With MySQL 5.1, Row Based Replication (RBR) was added as an alternative method for replication, targeting some of the deficiencies SBR brings with it. While at first glance it may seem superior (and more reliable), it is not a silver bullet—the pain points of RBR are simply different from those of SBR.

Even though there are certain use cases for RBR, all recipes in this chapter will be using Statement Based Replication.

While MySQL makes replication generally easy to use, it is still important to understand what happens internally to be able to know the limitations and consequences of the actions and decisions you will have to make. We assume you already have a basic understanding of replication in general, but we will still go into a few important details.

Statement Based Replication

SBR is based on a simple but effective principle: if two or more machines have the same set of data to begin with, they will remain identical if all of them execute the exact same SQL statements in the same order.

Executing all statements manually on multiple machines would be extremely tedious and impractical. SBR automates this process. In simple terms, it takes care of sending all the SQL statements that change data on one server (the master) to any number of additional instances (the slaves) over the network.

The slaves receiving this stream of modification statements execute them automatically, thereby effectively reproducing the changes the master machine made to its data originally. That way they will keep their local data files in sync with the master's.

One thing worth noting here is that the network connection between the master and its slave(s) need not be permanent. In case the link between a slave and its master fails, the slave will remember up to which point it had read the data last time and will continue from there once the network becomes available again.

In order to minimize the dependency on the network link, the slaves will retrieve the binary logs (binlogs) from the master as quickly as they can, storing them on their local disk in files called relay logs. This way, the connection, which might be some sort of dial-up link, can be terminated much sooner while executing the statements from the local relay-log asynchronously. The relay log is just a copy of the master's binlog.

**DATA EXCERPTS**
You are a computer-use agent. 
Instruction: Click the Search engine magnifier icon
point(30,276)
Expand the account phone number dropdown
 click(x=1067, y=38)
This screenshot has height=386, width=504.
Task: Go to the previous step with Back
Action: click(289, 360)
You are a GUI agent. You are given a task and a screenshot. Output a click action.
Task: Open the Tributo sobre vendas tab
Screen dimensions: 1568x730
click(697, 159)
--
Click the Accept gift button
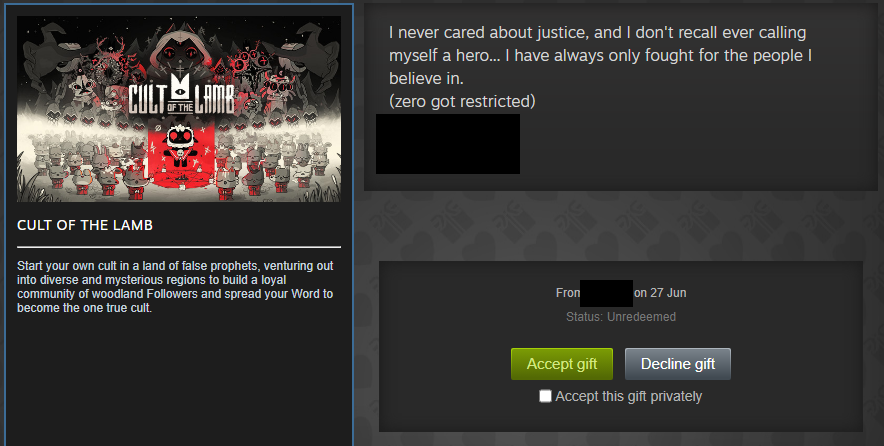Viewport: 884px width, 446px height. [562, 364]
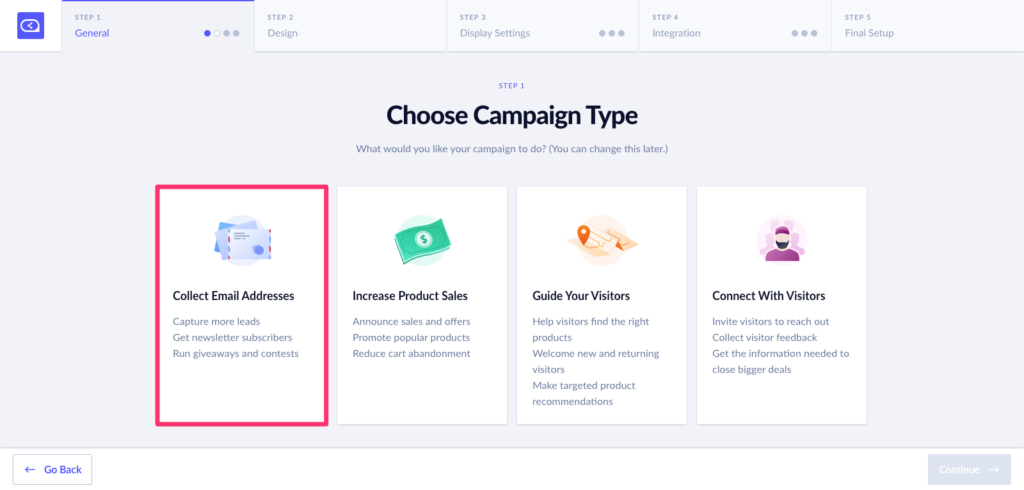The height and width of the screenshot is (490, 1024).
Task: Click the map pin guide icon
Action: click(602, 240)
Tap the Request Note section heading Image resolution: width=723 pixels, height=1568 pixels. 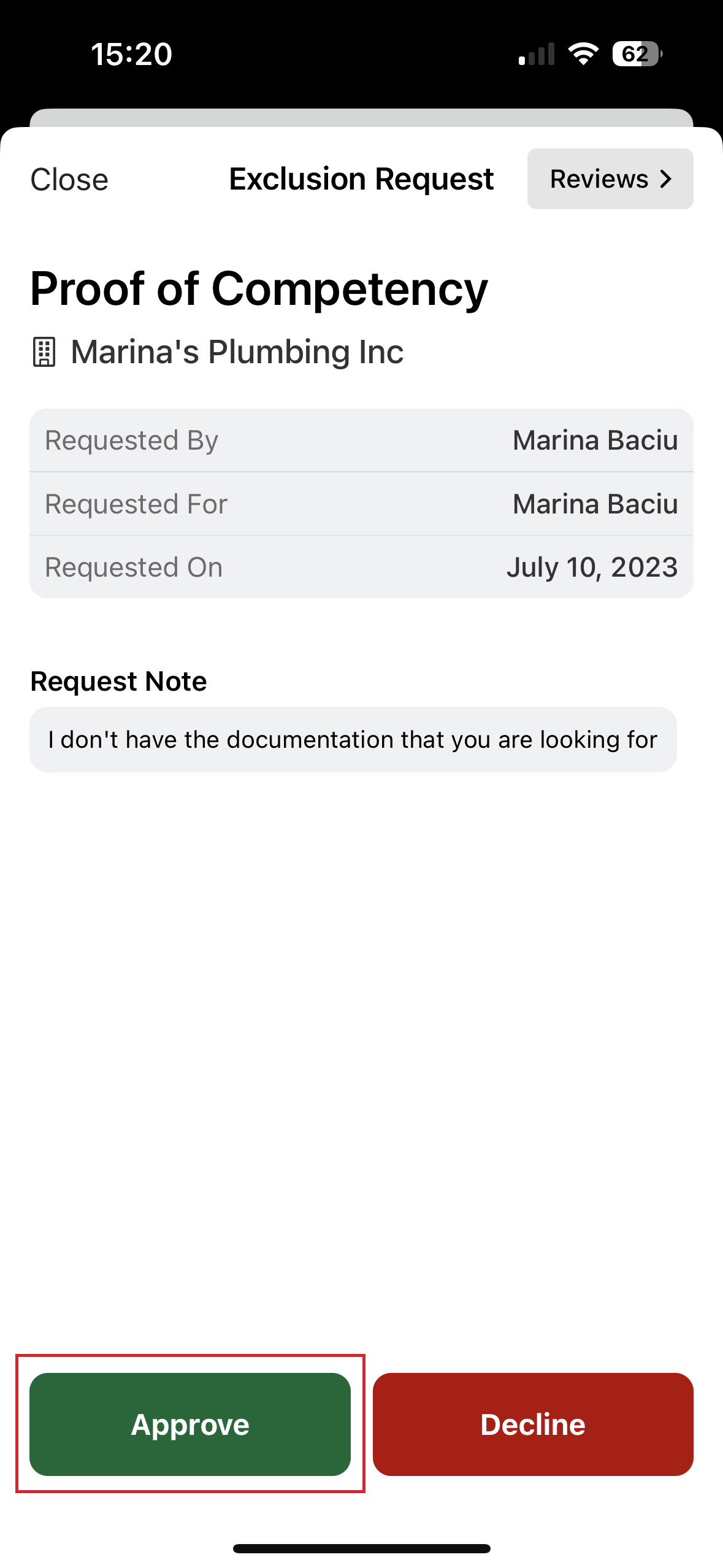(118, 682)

**AIM OF THE TASK**
Can you reproduce the replication text word for word, from its first sentence to its last? The lines above are separate material and have no connection to the replication text.

**TASK ANSWER**
With MySQL 5.1, Row Based Replication (RBR) was added as an alternative method for replication, targeting some of the deficiencies SBR brings with it. While at first glance it may seem superior (and more reliable), it is not a silver bullet—the pain points of RBR are simply different from those of SBR.

Even though there are certain use cases for RBR, all recipes in this chapter will be using Statement Based Replication.

While MySQL makes replication generally easy to use, it is still important to understand what happens internally to be able to know the limitations and consequences of the actions and decisions you will have to make. We assume you already have a basic understanding of replication in general, but we will still go into a few important details.

Statement Based Replication

SBR is based on a simple but effective principle: if two or more machines have the same set of data to begin with, they will remain identical if all of them execute the exact same SQL statements in the same order.

Executing all statements manually on multiple machines would be extremely tedious and impractical. SBR automates this process. In simple terms, it takes care of sending all the SQL statements that change data on one server (the master) to any number of additional instances (the slaves) over the network.

The slaves receiving this stream of modification statements execute them automatically, thereby effectively reproducing the changes the master machine made to its data originally. That way they will keep their local data files in sync with the master's.

One thing worth noting here is that the network connection between the master and its slave(s) need not be permanent. In case the link between a slave and its master fails, the slave will remember up to which point it had read the data last time and will continue from there once the network becomes available again.

In order to minimize the dependency on the network link, the slaves will retrieve the binary logs (binlogs) from the master as quickly as they can, storing them on their local disk in files called relay logs. This way, the connection, which might be some sort of dial-up link, can be terminated much sooner while executing the statements from the local relay-log asynchronously. The relay log is just a copy of the master's binlog.